Wenn beim „Kriskindle“ die Geschenke lang vergangener Weihnachtstage wieder auftauchen, ist ganz Irland nach dem Fest zum Umtausch unterwegs.

Am besten macht man sich Notizen, damit man niemandem etwas zu Weihnachten schenkt, das man selbst von der betreffenden Person im Jahr zuvor bekommen hat. Manchmal dauert es länger, bis ein Geschenk die Runde gemacht hat.

Ich habe vorvergangene Weihnachten einem Nachbarn eine Flasche Cognac geschenkt. Offenbar war es nicht seine Marke. Nun bekam ich die Flasche von einem anderen Nachbarn zurück. Ich erkannte sie sofort an der Kugelschreibermarkierung, die ich wohlweislich angebracht hatte.

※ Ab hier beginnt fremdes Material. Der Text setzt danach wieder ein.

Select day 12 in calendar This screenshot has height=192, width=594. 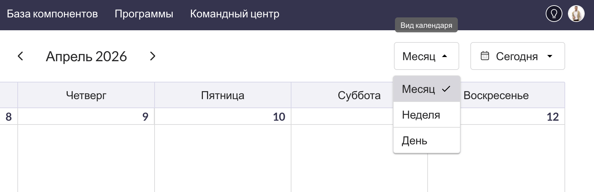(x=552, y=117)
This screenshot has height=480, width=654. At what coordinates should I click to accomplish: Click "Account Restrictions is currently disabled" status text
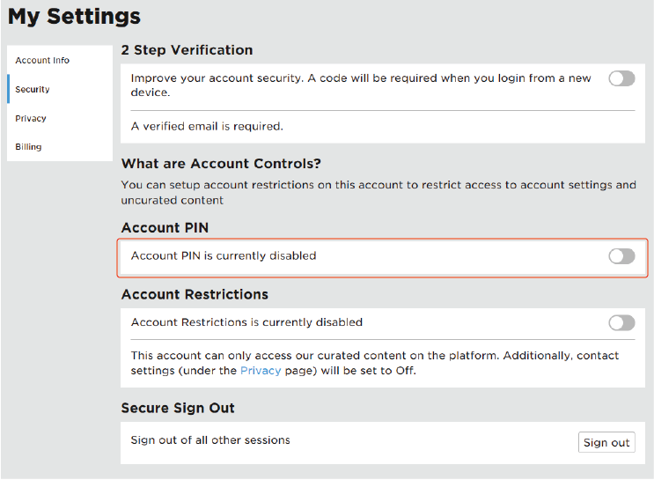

Beim Julklapp, der in Irland „Kriskindle“ heißt, erhielt ich einen französischen Weißwein. Er war bestimmt sehr teuer – im Jahr 2001. So lange hält selbst ein edler Tropfen nicht durch. Nach dem Öffnen verströmte die Flasche einen Geruch wie eine irische Frittenbude, gegen den die Patchouli-Duftkerze – ein anderes Geschenk – keine Chance hatte.

Umtauschen kann man Getränke nicht. Aber fast alles andere. Kaum machen die Läden nach Weihnachten wieder auf, strömt die Nation hinein, um Geschenke zurückzubringen. Man darf nur nicht demjenigen in die Arme laufen, von dem die Socken mit Kätzchen-Aufdruck stammen.

In England hat die Agentur Prospectus Global durch eine Umfrage die grauenhaftesten Weihnachtsgeschenke ermittelt. An erster Stelle stehen abgelaufene Gutscheine, dicht gefolgt von verdorrten Pflanzen und Schokolade, deren Haltbarkeitsdatum mehrere Jahre überschritten ist.

Was aber treibt jemanden an, eine Rolle Toilettenpapier zu verschenken? Einer der Befragten erklärte allerdings, eine Klorolle wäre ihm lieber gewesen als die Staubsaugerbeutel, da er einen beutellosen Sauger besitze. Manche Menschen finden Toilettenpapier lustig, das mit dem Konterfei eines verhassten Politikers bedruckt ist. Wie lange die Richard-Nixon-Rolle, die der Schwager bekam, schon als Geschenk unterwegs ist, kann man sich ausrechnen.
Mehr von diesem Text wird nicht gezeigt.